Starting llama-server

llama-server must be started manually on the main PC before the inference service can handle requests. It loads a single model at startup:

.\llama-gpu\llama-server.exe `
  -m .\models\gemma-4-26B-A4B-Claude-Distill-APEX-I-Mini.gguf `
  -ngl 99 `
  --reasoning off `
  --host 0.0.0.0 `
  --port 8080 `
  -c 64000

Key flags:

Flag Description
-m Path to the .gguf model file
-ngl 99 Offload as many layers as possible to GPU
--reasoning off Disables thinking/reasoning delay on Gemma 4 models
--host 0.0.0.0 Allows connections from other machines on the LAN
--port 8080 Port for the llama-server HTTP API
-c 64000 Context window size in tokens

-c 64000 is intentionally large. Monitor VRAM usage — if pressure builds, reduce this value. The NexusAI memory architecture handles context injection so a smaller window (68K) is often sufficient.

Model Naming

The model name sent in API requests must match the name as reported by llama-server — including the .gguf extension. The reported name can be verified with:

Invoke-RestMethod -Uri "http://192.168.0.79:8080/v1/models"
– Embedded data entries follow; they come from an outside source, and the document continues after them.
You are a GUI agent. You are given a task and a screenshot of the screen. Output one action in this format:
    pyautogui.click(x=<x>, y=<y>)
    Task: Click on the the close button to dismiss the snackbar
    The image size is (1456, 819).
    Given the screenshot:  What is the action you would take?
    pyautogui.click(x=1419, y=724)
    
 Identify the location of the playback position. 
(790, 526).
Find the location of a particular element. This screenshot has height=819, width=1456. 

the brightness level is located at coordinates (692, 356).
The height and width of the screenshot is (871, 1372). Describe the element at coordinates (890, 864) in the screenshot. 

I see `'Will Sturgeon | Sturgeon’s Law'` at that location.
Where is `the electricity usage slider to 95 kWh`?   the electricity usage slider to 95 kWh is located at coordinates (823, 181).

Set DEFAULT_MODEL in .env to the exact reported name:

DEFAULT_MODEL=gemma-4-26B-A4B-Claude-Distill-APEX-I-Mini.gguf

Inference Parameters

The llamacpp provider maps NexusAI options to OpenAI-compatible fields:

NexusAI option API field Default
temperature temperature 0.7
maxTokens max_tokens 1024
topP top_p 0.9
topK top_k 40
repeatPenalty repeat_penalty 1.1
seed seed null (random)

Internal Structure

src/
├── providers/
│   ├── ollama.js      # Ollama provider — uses ollama npm package
│   └── llamacpp.js    # llama.cpp provider — uses OpenAI-compatible REST API
├── routes/
│   └── inference.js   # /complete and /complete/stream route handlers
├── infer.js           # Provider loader — selects and re-exports active provider
└── index.js           # Express app + route definitions

Streaming Response Format

The llama.cpp provider yields chunks in this shape:

{ response: "token text", done: false }
// final chunk:
{ response: '', done: true, model: "model-name.gguf", tokenCount: 42 }

The inference route re-emits these as SSE events:

data: {"response":"token text"}
data: {"done":true,"model":"model-name.gguf","tokenCount":42}
data: [DONE]

model and tokenCount are captured from the llama.cpp finish_reason: stop chunk (usage.completion_tokens) and emitted on the done event so the orchestration layer can forward them to the client.

Endpoints

Health

Method Path Description
GET /health Service health check — reports active provider and model

Inference

Method Path Description
POST /complete Standard completion — returns full response when done
POST /complete/stream Streaming completion via Server-Sent Events

POST /complete

Request body:

{
  "prompt": "What is the capital of France?",
  "model": "gemma-4-26B-A4B-Claude-Distill-APEX-I-Mini.gguf",
  "temperature": 0.7,
  "maxTokens": 1024
}

model is optional — falls back to DEFAULT_MODEL if omitted.
maxTokens is optional — defaults to 1024.
temperature is optional — defaults to 0.7.

Response:

{
  "text": "The capital of France is Paris.",
  "model": "gemma-4-26B-A4B-Claude-Distill-APEX-I-Mini.gguf",
  "done": true,
  "evalCount": 8,
  "promptEvalCount": 41
}

POST /complete/stream

Same request body as /complete.

Response is a stream of Server-Sent Events:

data: {"response":"The"}
data: {"response":" capital of France is Paris."}
data: {"done":true,"model":"gemma-4-26B-A4B-Claude-Distill-APEX-I-Mini.gguf","tokenCount":8}
data: [DONE]

Clients should accumulate response fields to build the full response string. The done event carries model and tokenCount for display in the UI.